姚素素臉色有些慎重,“瑩珠啊,我想,你應該猜到我找你有什麽事吧?”

黃瑩珠一臉坦然的看着她,“我當然知道了,可是,我現在不能答應你,你也知道,因為上次線路故障,導致所有人都留在了游戲裏面,雖然我們事後加緊搶修,才好不容易把你們都救回來,但是安全隐患已經埋下了,在确定游戲的穩定性前,恐怕你暫時都不能進去了。”

“可是,”姚素素滿是苦惱,“我本來都要成親,不是,我都要結婚了,你說你們什麽時候修好不行,偏偏那個時候……我覺得他現在一定恨死我了。”

黃瑩珠有點吃驚,“你們都進行到這一步了,”她的臉色也頓時難看起來,擔憂道:“我當初就告訴過你不要太過于沉迷了,你怎麽就不聽勸呢?再怎麽真實,它也不過是我們創造出來的數據,我們一直沒有更新數據,就是為了避免讓裏面的原住民意識到我們的存在,所以對它的後續發展一直是聽之任之的狀态。如果有一天,我們銷毀所有數據,裏面的人和物就都不存在了,你明白嗎?這個游戲本身就是讓人脫離現實,放松自己的一個,一個平臺而已,如果你在其中投入太多精力,那就真的是本末倒置,和我們最開始的運營方向背道而馳了好嗎?”

“但是,我已經戒不掉了。”姚素素緊握住對方放在桌子上的手,懇求道:“就像你說的,它是一個虛拟的世界,我們的時間比裏面要慢得多。就算我在裏面度過一生,在外面最多也不過是幾個星期罷了。作為我的好朋友,我希望你能幫幫我,幫我滿足這個請求好嗎?我答應你,只要我在裏面壽命到了,我就不再進去了。”

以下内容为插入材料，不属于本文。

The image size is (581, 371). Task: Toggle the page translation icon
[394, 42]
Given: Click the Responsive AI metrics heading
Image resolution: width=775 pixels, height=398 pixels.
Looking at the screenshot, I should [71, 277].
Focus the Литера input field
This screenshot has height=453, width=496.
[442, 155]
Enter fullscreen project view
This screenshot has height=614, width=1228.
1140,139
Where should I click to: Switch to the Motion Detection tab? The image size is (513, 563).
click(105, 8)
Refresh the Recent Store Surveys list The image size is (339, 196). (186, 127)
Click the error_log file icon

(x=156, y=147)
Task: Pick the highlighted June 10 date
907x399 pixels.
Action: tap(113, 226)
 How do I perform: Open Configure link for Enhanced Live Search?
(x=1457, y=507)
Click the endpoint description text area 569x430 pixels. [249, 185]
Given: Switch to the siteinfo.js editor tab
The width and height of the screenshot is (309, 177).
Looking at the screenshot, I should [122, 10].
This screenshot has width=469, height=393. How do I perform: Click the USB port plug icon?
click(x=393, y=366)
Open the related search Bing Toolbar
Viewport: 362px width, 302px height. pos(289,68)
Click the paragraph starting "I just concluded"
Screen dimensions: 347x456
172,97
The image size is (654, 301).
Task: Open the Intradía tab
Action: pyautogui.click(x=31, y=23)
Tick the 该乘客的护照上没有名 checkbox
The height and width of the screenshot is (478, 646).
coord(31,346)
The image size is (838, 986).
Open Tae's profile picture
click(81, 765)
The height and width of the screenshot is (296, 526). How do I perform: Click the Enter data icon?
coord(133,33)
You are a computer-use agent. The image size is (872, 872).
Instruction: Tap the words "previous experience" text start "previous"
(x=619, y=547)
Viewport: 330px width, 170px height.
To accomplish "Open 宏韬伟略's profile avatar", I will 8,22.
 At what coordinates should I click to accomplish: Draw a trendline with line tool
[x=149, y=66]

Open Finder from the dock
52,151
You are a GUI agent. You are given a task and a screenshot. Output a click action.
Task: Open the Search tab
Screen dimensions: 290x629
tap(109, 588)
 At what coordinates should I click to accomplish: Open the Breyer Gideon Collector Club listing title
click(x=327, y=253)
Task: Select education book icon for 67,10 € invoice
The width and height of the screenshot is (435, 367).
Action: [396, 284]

黃瑩珠嘆了口氣,反握住她的手,“我大概前世欠了你的。這件事我也不能保證,我只能說,如果可以進去了,我會第一時間通知你的。”

“這樣就夠了,謝謝你。”

“這麽生分幹嘛?誰讓我們是好朋友呢。”

幾日後。

“嘟——嘟——嘟——嘟——”

姚素素裹着浴巾從浴室走出來,一手用毛巾擦着頭發,一手按下接聽鍵。

“喂,怎麽了?”

“是這樣的,這個游戲開發出來以後,我們也送過高層客戶端和權限卡。但是,現在有位高層的兒子也困在裏面了,連接中斷,失去音訊,線路是完整的,我們懷疑是實驗者自行拆除了定位裝置和連接儀。當時所有的時空游戲都送給他了,也不知道那人到底是去了哪個國度。所以,現在研究室需要所有的實驗者都重回游戲,幫助尋找那位高層的兒子,你的機會到了。”

姚素素微微一笑,“那我明天過去。謝了。”

“不客氣。”

……

“太子殿下要找太子妃?不是說太子妃在養病嗎?”倪琳詫異地問道。

“那都是對外的說法,事實上,新婚夜她就不見了蹤跡。”顧潇臉色黯然道。

倪琳勾起嘴角,這就有點意思了。聽說當年陸旻讓異聞錄調查這位太子妃時,異聞錄也查不到她的底細,這人竟然藏得這麽深麽?